On appeal, both Monsanto and BASF argued that Bader had failed to prove both cause and proximate cause. Looking at the cause, the court disagrees with the Monsanto and BASF arguments. The defendants argued that Bader had to point to the dicamba product manufacturer as the cause of the damage to his peach trees. The court pointed out that Bader’s actual theory of causation was that but for the dicamba-resistant seeds on the market, neighboring farmers would not have sprayed the unapproved dicamba during the growing season. Because companies selling those seeds were limited, Bader did not have to point to the seeds the neighbors used.

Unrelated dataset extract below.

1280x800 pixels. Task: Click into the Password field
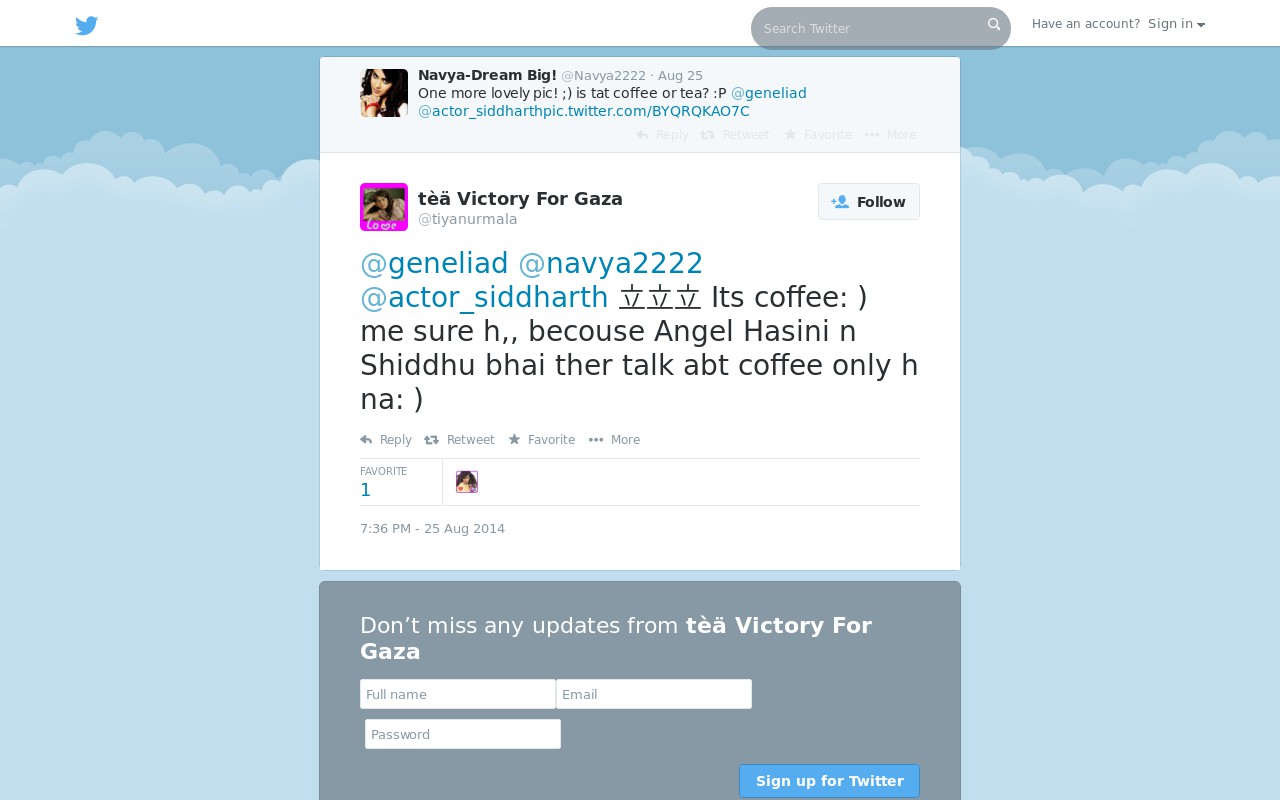(463, 734)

Turning to proximate cause, Monsanto and BASF argued that by warning growers not to use unapproved dicambas over the top of the dicamba-resistant seeds, this had broken the chain of proximate cause. Monsanto and BASF argued this warning was an intervening cause to prevent the court from finding the proximate cause. The court on appeal disagrees with this argument and does not view third-party growers not listening to the warning as enough to disrupt the chain of events. The court highlights that Monsanto had a direct relationship with the growers through licensing and technology contracts and a degree of control over the growers. The court refuses to overturn the lower court’s decision on proximate cause.


Next, Monsanto and BASF argue that the district court used the wrong standard in calculating compensatory damages. The two companies argued that the appropriate standard was the reduced market value of the property rule when looking at damages to fruit trees. The court agreed this would generally be the standard when the owner of the trees and the property is the same, but here the trees’ owner and property owner are two different people: Bader Farms, Inc. owns the trees, and Bill Bader owns the land. Therefore, the court agrees with the Baders that the jury was instructed to the proper compensatory damages standard of lost profits and not the land value.

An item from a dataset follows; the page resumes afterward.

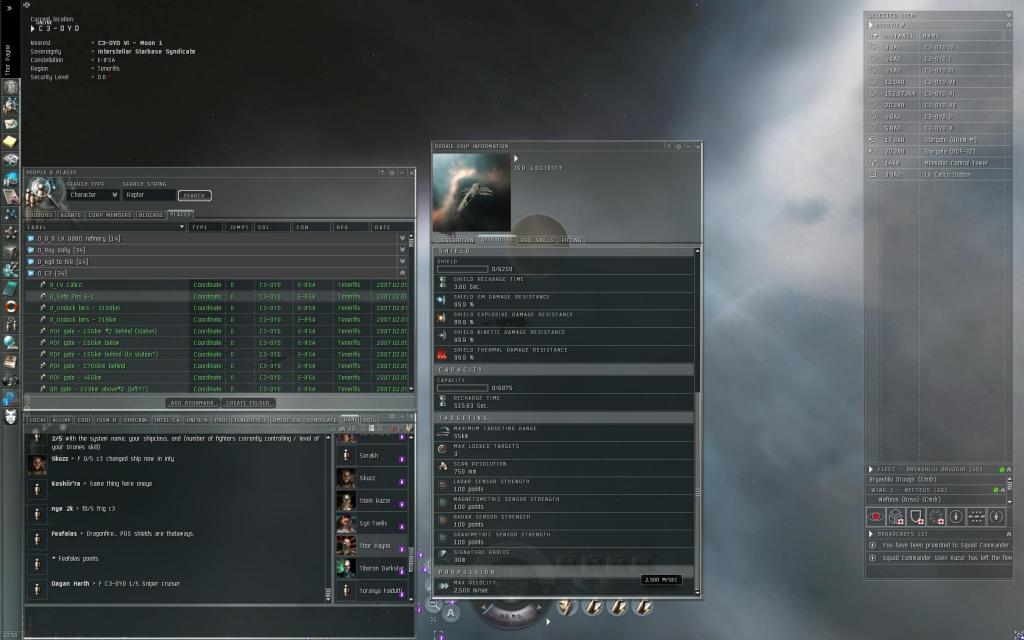Click Skuzz's portrait in the chat messages

tap(37, 465)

Next, the court turns to whether Monsanto and BASF are jointly and severally liable for the damages as joint venturers and co-conspirators. Turning first to the joint venture issue, the court determines the burden to prove this is on Bader. At trial, Bader had pointed to agreements between Monsanto and BASF in developing the dicamba-resistant seeds. On appeal, the court determined that Monsanto and BASF are not operating towards a common purpose, and the agreements Bader pointed to establish that Monsanto maintained complete control over the project and when the seeds would go to market. BASF also lacked any control over the growers planting the new seeds. The joint venture claims fail on appeal based on this evidence.


The next theory for joint and several liability was that BASF and Monsanto entered into a civil conspiracy. A civil conspiracy is when the parties enter into an agreement or understanding to commit an illegal act or to use unlawful means to do something lawful. On appeal, the court agrees with Bader that the facts support the jury’s finding of a civil conspiracy. Agreements between Monsanto and BASF highlighted that the two were aware that drift damage was possible.

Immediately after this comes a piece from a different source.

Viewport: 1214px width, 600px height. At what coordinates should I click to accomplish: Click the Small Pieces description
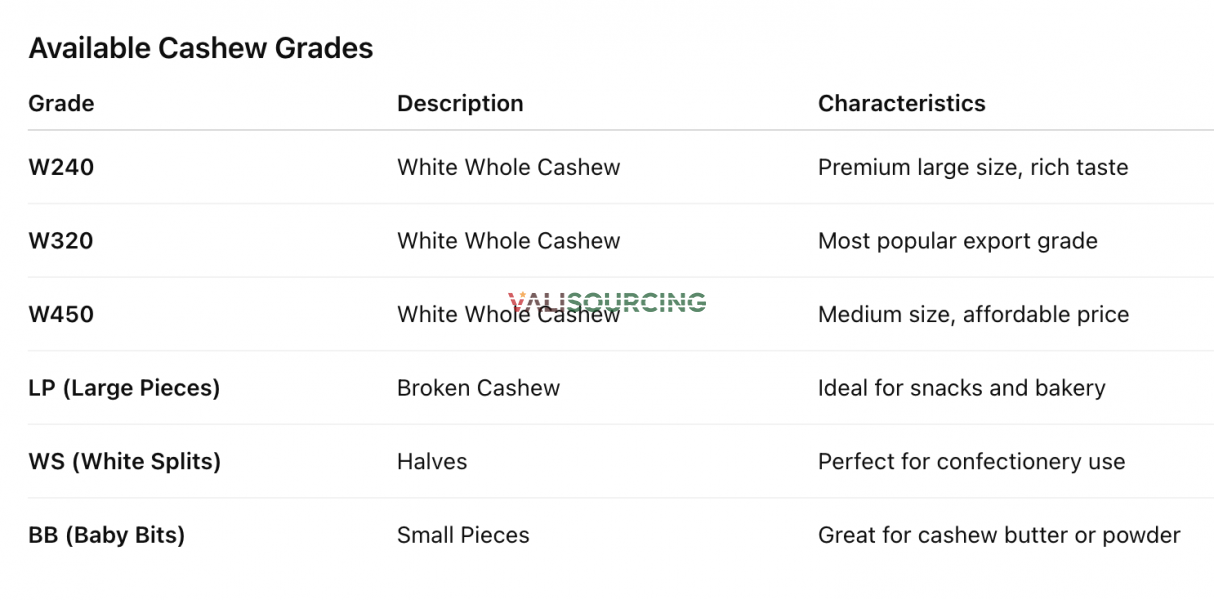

Finally, the court examined claims on appeal that the punitive damages were excessive. Looking at the evidence, the court agrees with Bader that nothing prevents the jury from awarding punitive damages against Monsanto and BASF. The court agrees with BASF that the trial court did not correctly instruct the jury on the punitive damages against BASF, only on punitive damages related to Monsanto. The jury should have assessed punitive damages against BASF and Monsanto separately. The court, in the end, vacates the punitive damages award and remands with instructions to hold a new trial on punitive damages.


Reference


Bader Farms v. BASF Corp., 39 F.4th 954 (8th Cir. 2022) reh'g denied sub nom. Hahn v. Monsanto Co., No. 20-3663, 2022 WL 3698378 (8th Cir. Aug. 26, 2022).